We can pretty well predict that services and support for urban poor people will diminish further, as state budgets contract along with the economy. And public health experts can probably estimate the effects that contraction will have, on the health and nutrition status of poor communities. And what happens to whole communities when unemployment benefits begin to run out? How will food pantries and private services cope with increasing urgent need?
And what about worker militancy? Isn't it somewhat surprising that there hasn't been more of an organized reaction in the United States to all these shocks by the ordinary people who are experiencing them? Is it possible that this passivity and acceptance will begin to change as the months of hardship wear on into years of reduced quality of life?
The photos above are from the 1930s, the period of the Great Depression. The point here isn't that we're approaching a similar time. It is simply that economic hardship is real, and it forces new kinds of social action and private strategies of self-preservation.
I suppose the hope everyone shares is that the economy will reignite. Demand will begin to recover; businesses will start to rehire workers; new investments will be made that result in productive innovations. And public revenues will begin to recover as well, as family incomes, business profits, and property values start to recover. So we'll be able to pay for the social services we want and simple fairness demands.
Somehow, though, that recovery seems a long way off.
Monday, April 6, 2009
What's next?
Sunday, March 29, 2009
Unemployment across the US
There is a good interactive map of unemployment rates at the county level across the US in the March 29 New York Times. Here is a snapshot, but be sure to visit the Times site for the interactive version. The map is based on January 2009 data, and it represents a national rate of unemployment of 8.5%. But there is a tremendous range across regions and counties.
There are many noteworthy details on the map. Northern California and Oregon somewhat surprised me; Harney County, Oregon, has a rate of 19.7% unemployment, and Trinity County, California, has a rate of 20.9%. These are staggering numbers for these locales.

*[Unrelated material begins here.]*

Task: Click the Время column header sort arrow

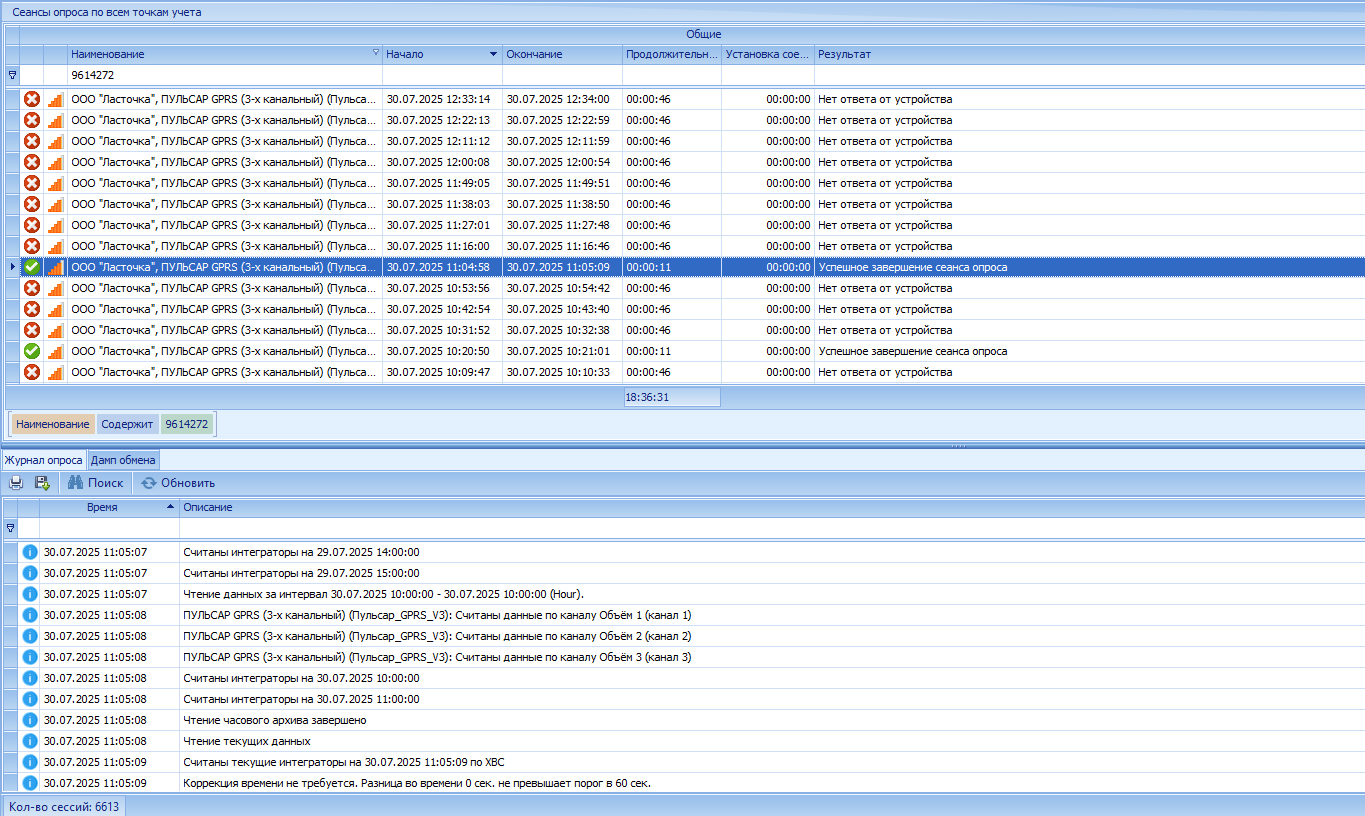Action: [x=170, y=507]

My own state, Michigan, has a very wide range of unemployment rates across both rural and urban counties. Wayne County, home of the city of Detroit, has a relatively high rate of 14.2%, and Genesee County, home of Flint, also has a high rate (14.8%). (By comparison, Onondaga County, home of Syracuse, New York, has a rate of 7.4%.) Several Michigan counties with mid-sized cities show relatively low unemployment rates: Washtenaw County (Ann Arbor), Kalamazoo County (Kalamazoo), and Kent County (Grand Rapids) have relatively low rates (7.3%, 8.4%, 9.8%). But several other counties in the state show rates in excess of 18%: Cheboygan County (21.8%), Baraga County in the Upper Peninsula (23.4%), Sanilac County (18.9%), and Iosco County (18.5%). What this shows is that the unemployment crisis is not evenly distributed across the state or the region; some counties are much more seriously affected than others. And some of the highest rates are in counties with agriculture and extraction as primary industries -- manufacturing counties in Michigan are generally in the middle rank.

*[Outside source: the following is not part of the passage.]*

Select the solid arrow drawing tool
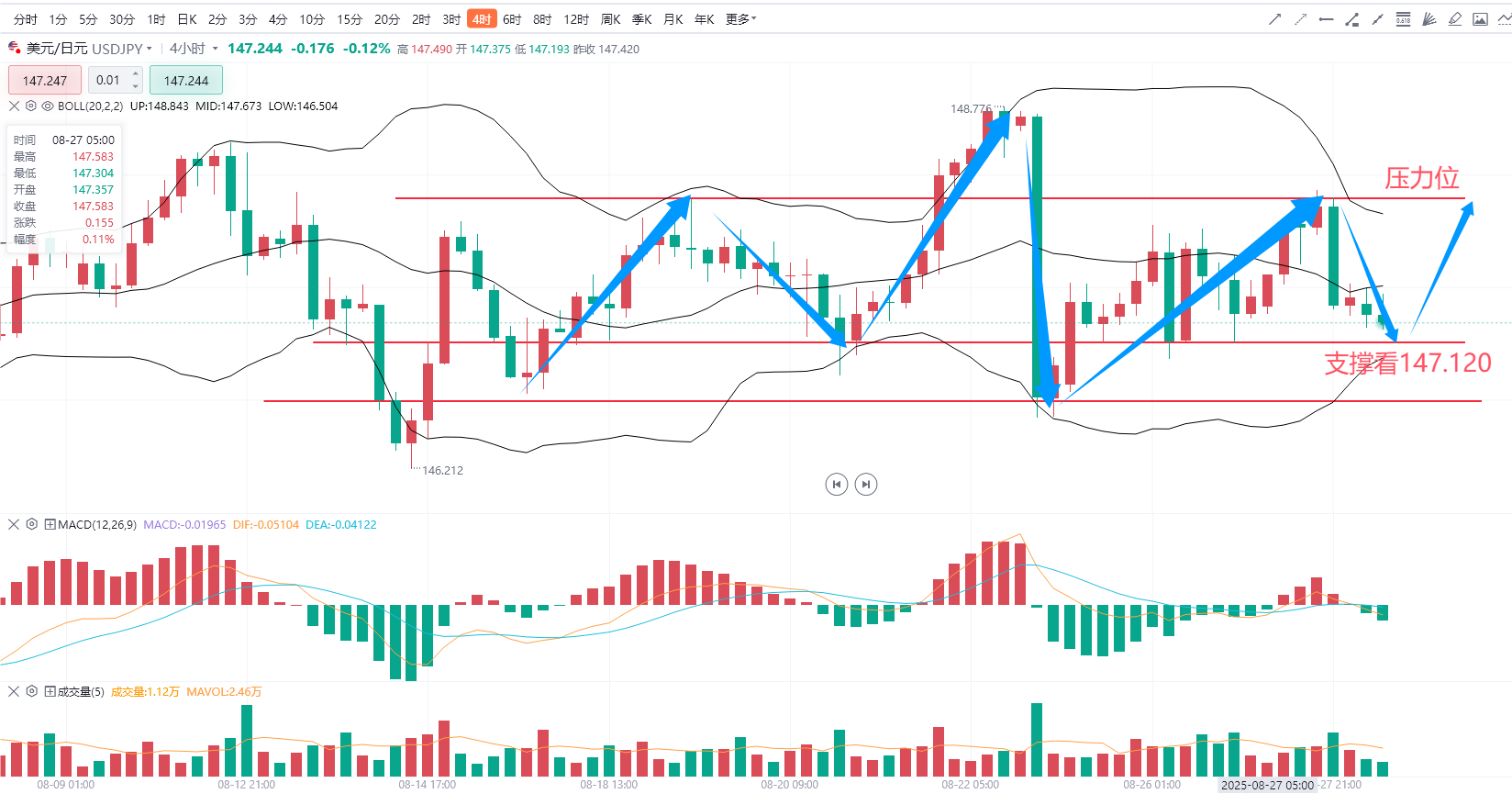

A quick visual inspection suggests that Michigan and South Carolina are the states with the highest proportion of high-unemployment counties; California and Oregon are also clearly on the high end of the unemployment crisis.

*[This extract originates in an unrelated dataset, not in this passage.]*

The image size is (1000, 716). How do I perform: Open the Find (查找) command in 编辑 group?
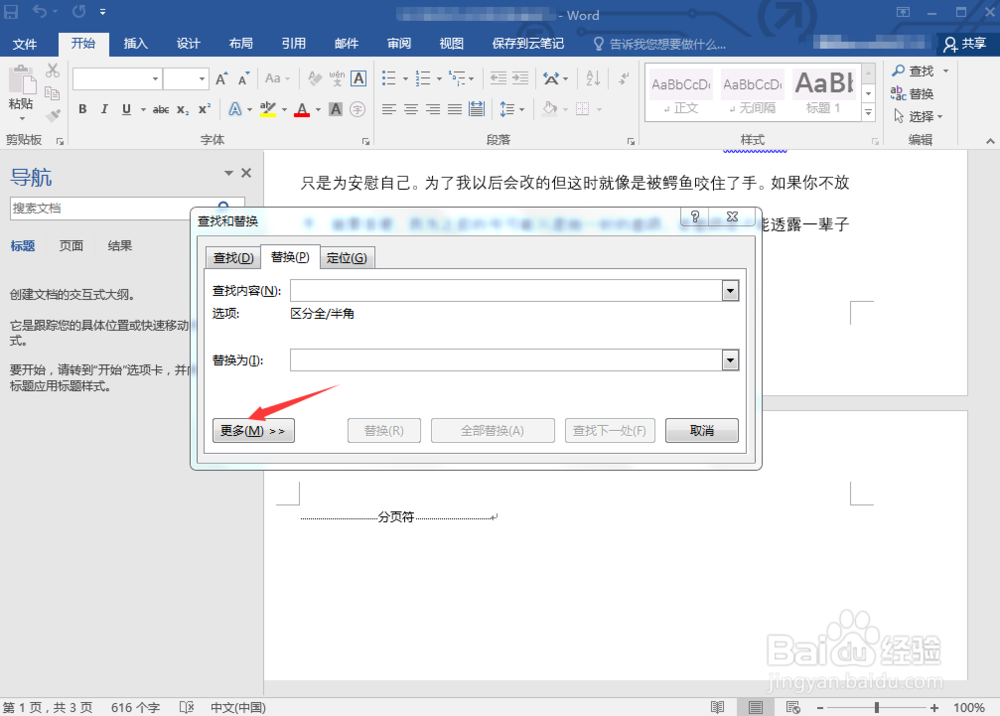click(921, 71)
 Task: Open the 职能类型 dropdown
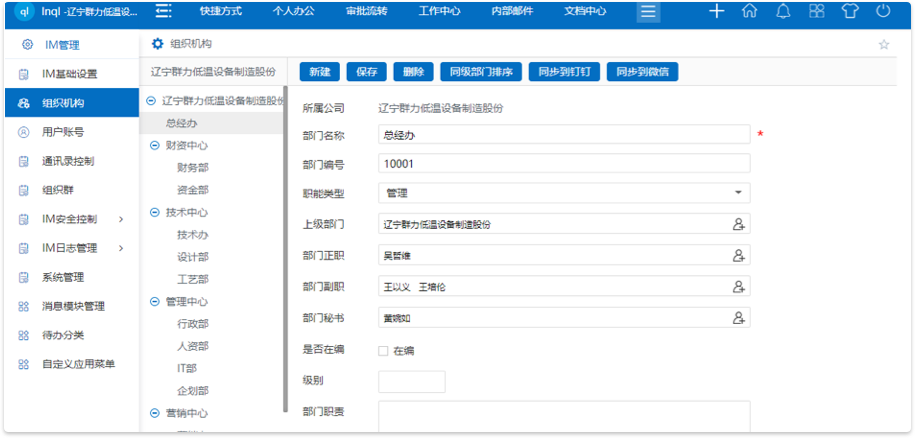(564, 193)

The tool also allows the user to select for rural, manufacturing, metropolitan, and "housing bubble" counties.
I suppose that the central truth that this map supports is the fact that the employment crisis has affected regions and economic sectors very differently -- across large regions and within states. So here, as with so many social variables, it is important to disaggregate the national and state data, to get a better idea of the range of effects a given economic circumstance is creating for individuals and families.